En una noche cargada de emoción en el Estadio Monumental, Lionel Messi marcó un memorable doblete para liderar la victoria de Argentina 3-0 sobre Venezuela en el que, se presume, fue su último partido de eliminatorias con la Albiceleste en suelo argentino. El encuentro, que aseguró el repechaje para la Vinotinto, fue un vibrante homenaje al capitán, quien no solo anotó dos goles magistrales sino que también demostró su vigencia en el fútbol, desatando la euforia de un público que le rindió tributo de principio a fin. El otro tanto fue obra de Lautaro Martínez
Por William Miquilena / CNP 9192
Deportes
LA NUEVA ANTORCHA.- Buenos Aires se vistió de gala para presenciar lo que muchos han calificado como un momento histórico. El enfrentamiento entre Argentina y Venezuela por las Eliminatorias Sudamericanas para el Mundial 2026 fue mucho más que un partido de fútbol; fue una despedida, un tributo y una celebración de la carrera de Lionel Messi. El capitán, visiblemente emocionado desde el calentamiento, respondió al cariño de la afición con una actuación digna de su leyenda.
El partido, que comenzó con un claro dominio de la Albiceleste, no tardó en encontrar su primer momento de brillo. A los 39 minutos de la primera parte, en una jugada colectiva que reflejó la identidad del equipo de Lionel Scaloni, Messi recibió una asistencia perfecta de Julián Álvarez y, con una sutil vaselina por encima del portero Rafael Romo, abrió el marcador. La multitud estalló en un grito de gol que se fusionó con cánticos de «Messi, Messi».

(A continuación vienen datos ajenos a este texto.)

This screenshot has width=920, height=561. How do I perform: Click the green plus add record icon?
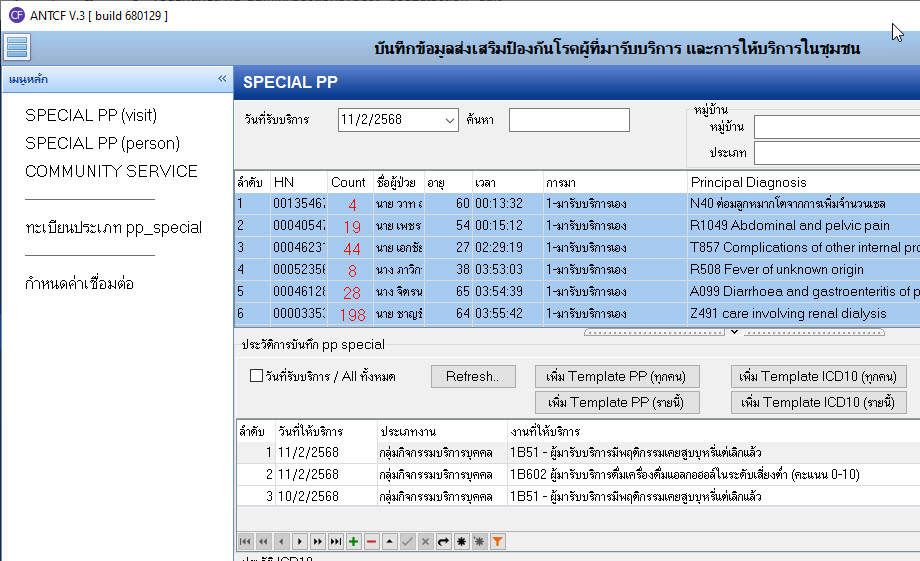coord(353,541)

A lo largo del encuentro, el astro argentino no dejó de ser el foco del juego. Generó peligro, se asoció con sus compañeros y probó al arco venezolano en varias ocasiones. A pesar de los esfuerzos de Romo, que tuvo una actuación destacada salvando varias oportunidades claras, Argentina logró ampliar la ventaja en la segunda mitad. Lautaro Martínez, recién ingresado, puso el 2-0 de cabeza tras un centro de Nicolás González.
El clímax de la noche llegó en los últimos minutos, cuando Messi selló su doblete con una jugada que encapsuló su genio. Tras una gran asistencia de Thiago Almada, el capitán empujó el balón a la red para el 3-0 definitivo. Un gol que desató la locura en el Monumental y que, por un momento, detuvo el tiempo para que el público se rindiera en un aplauso cerrado y emotivo. El partido fue una muestra más del control argentino en el campo, que dominó la posesión y la creación de juego, mientras que Venezuela, a pesar de sus intentos de contraataque, no logró generar un peligro real para el arco de Emiliano Martínez.

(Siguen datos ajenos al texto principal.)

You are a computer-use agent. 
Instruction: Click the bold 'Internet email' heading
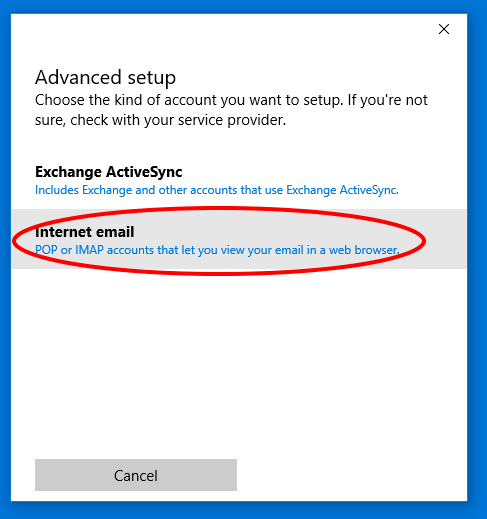point(84,232)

Con esta victoria, la Selección Argentina reafirma su posición en la cima de la tabla, mientras que Venezuela asegura su lugar en el repechaje, manteniéndose firme en la lucha por un cupo al Mundial. Sin embargo, más allá del resultado, la noche será recordada como el emotivo adiós de Lionel Messi a su público en un partido de eliminatorias, dejando una huella imborrable en el corazón de los argentinos.